(Material supplied):
-=-=-

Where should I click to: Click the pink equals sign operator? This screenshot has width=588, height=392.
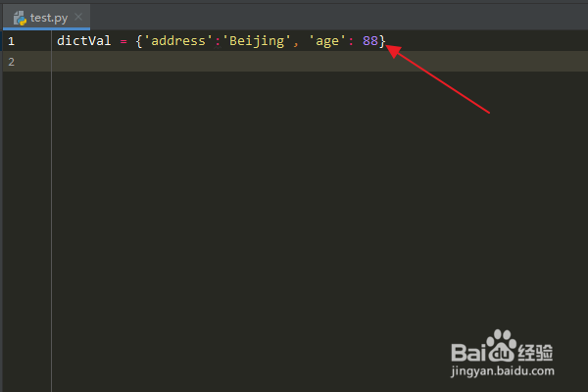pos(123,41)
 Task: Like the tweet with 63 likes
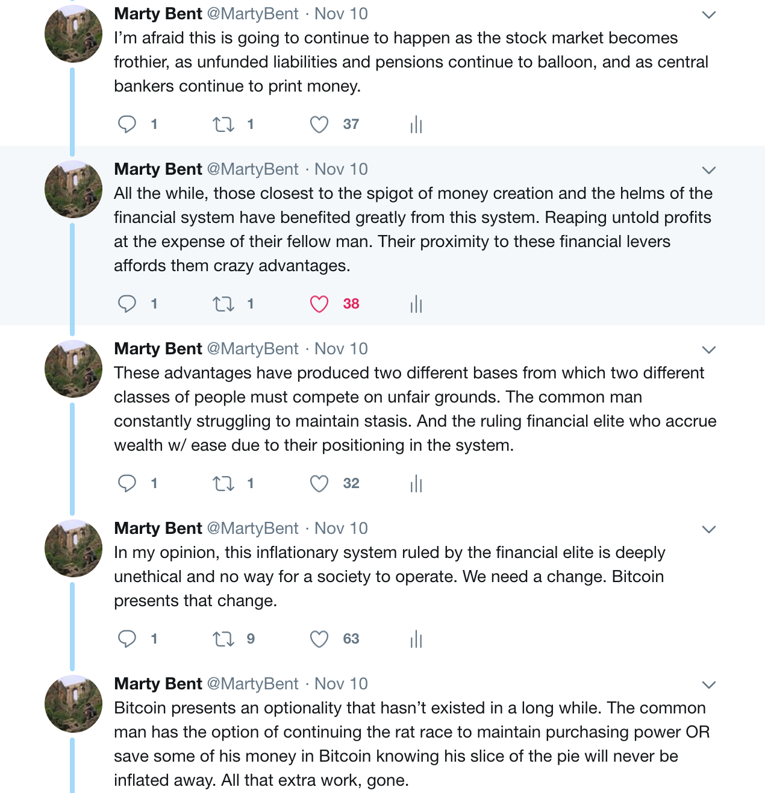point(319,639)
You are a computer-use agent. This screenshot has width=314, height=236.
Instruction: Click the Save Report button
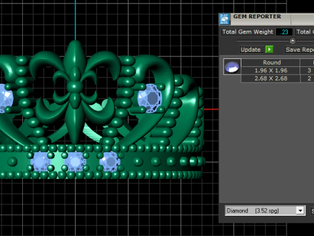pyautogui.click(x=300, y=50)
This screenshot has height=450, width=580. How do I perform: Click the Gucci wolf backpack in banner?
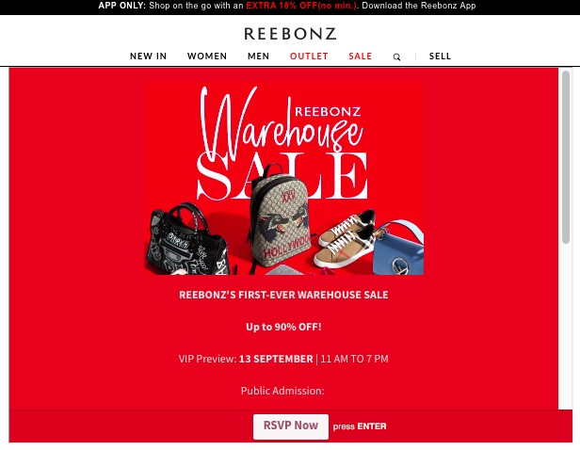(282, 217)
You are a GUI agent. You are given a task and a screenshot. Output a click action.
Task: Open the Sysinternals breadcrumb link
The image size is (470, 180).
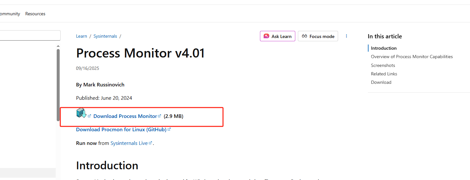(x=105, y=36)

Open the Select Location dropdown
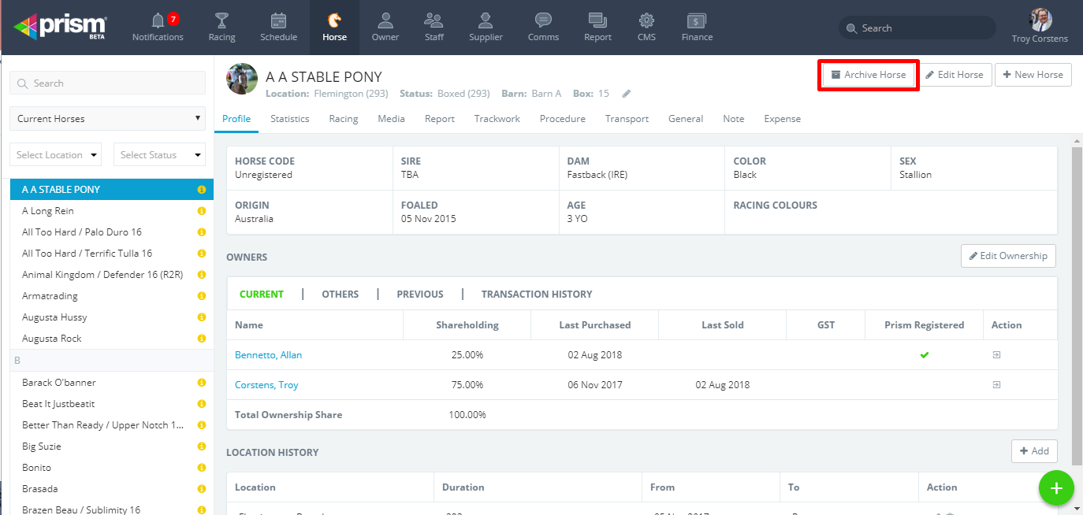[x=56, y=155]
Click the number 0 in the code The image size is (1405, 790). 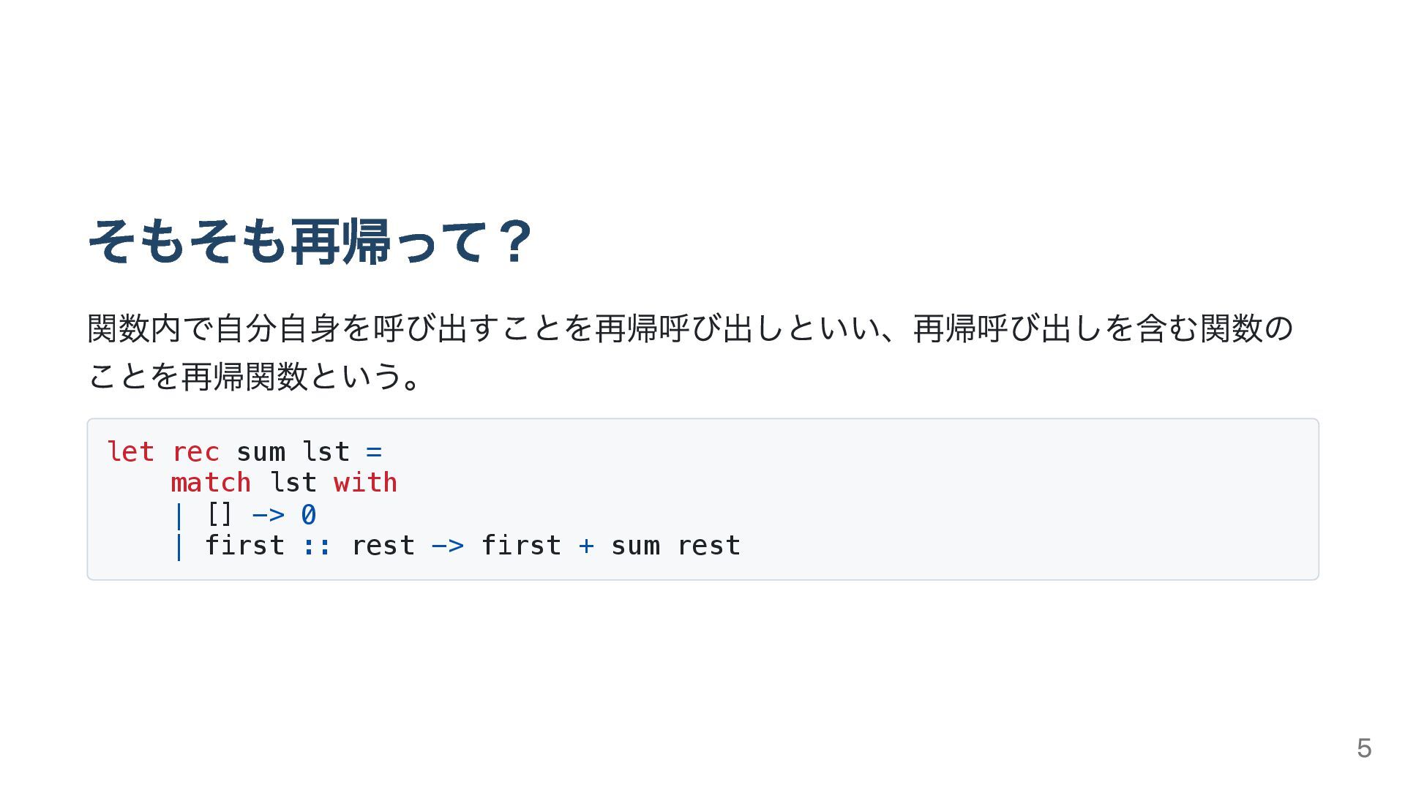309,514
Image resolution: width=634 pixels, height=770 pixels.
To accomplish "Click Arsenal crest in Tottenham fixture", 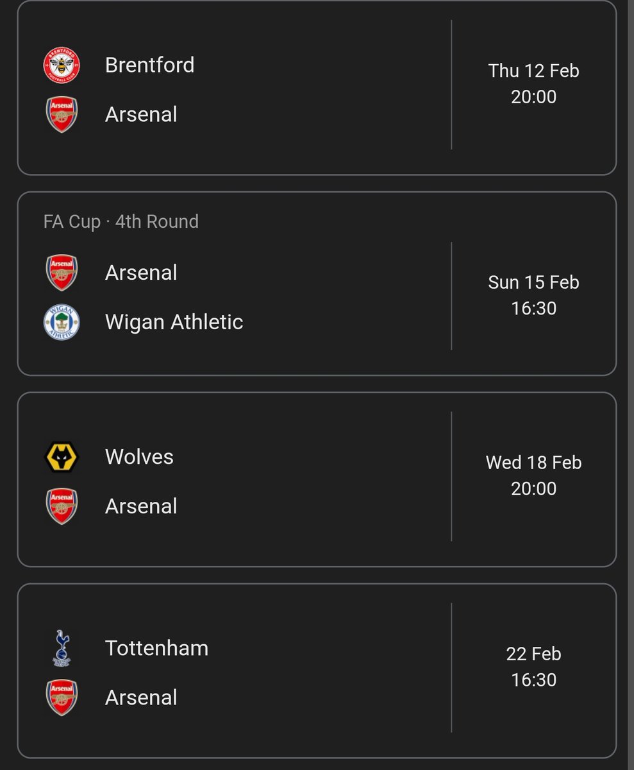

-=-=-

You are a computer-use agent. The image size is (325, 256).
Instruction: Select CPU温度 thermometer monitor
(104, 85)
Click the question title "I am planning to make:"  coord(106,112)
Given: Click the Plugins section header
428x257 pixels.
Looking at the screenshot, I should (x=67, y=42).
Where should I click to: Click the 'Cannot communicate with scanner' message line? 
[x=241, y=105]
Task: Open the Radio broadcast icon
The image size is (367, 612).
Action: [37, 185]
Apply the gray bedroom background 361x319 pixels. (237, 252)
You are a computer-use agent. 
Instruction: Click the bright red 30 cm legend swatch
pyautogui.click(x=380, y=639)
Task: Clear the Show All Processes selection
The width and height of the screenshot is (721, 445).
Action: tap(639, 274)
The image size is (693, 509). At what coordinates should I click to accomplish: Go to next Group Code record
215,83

-=-=-

(Aim of the exercise):
In the records, count every line that includes "agent" and give the count alone.

(Exercise output):
4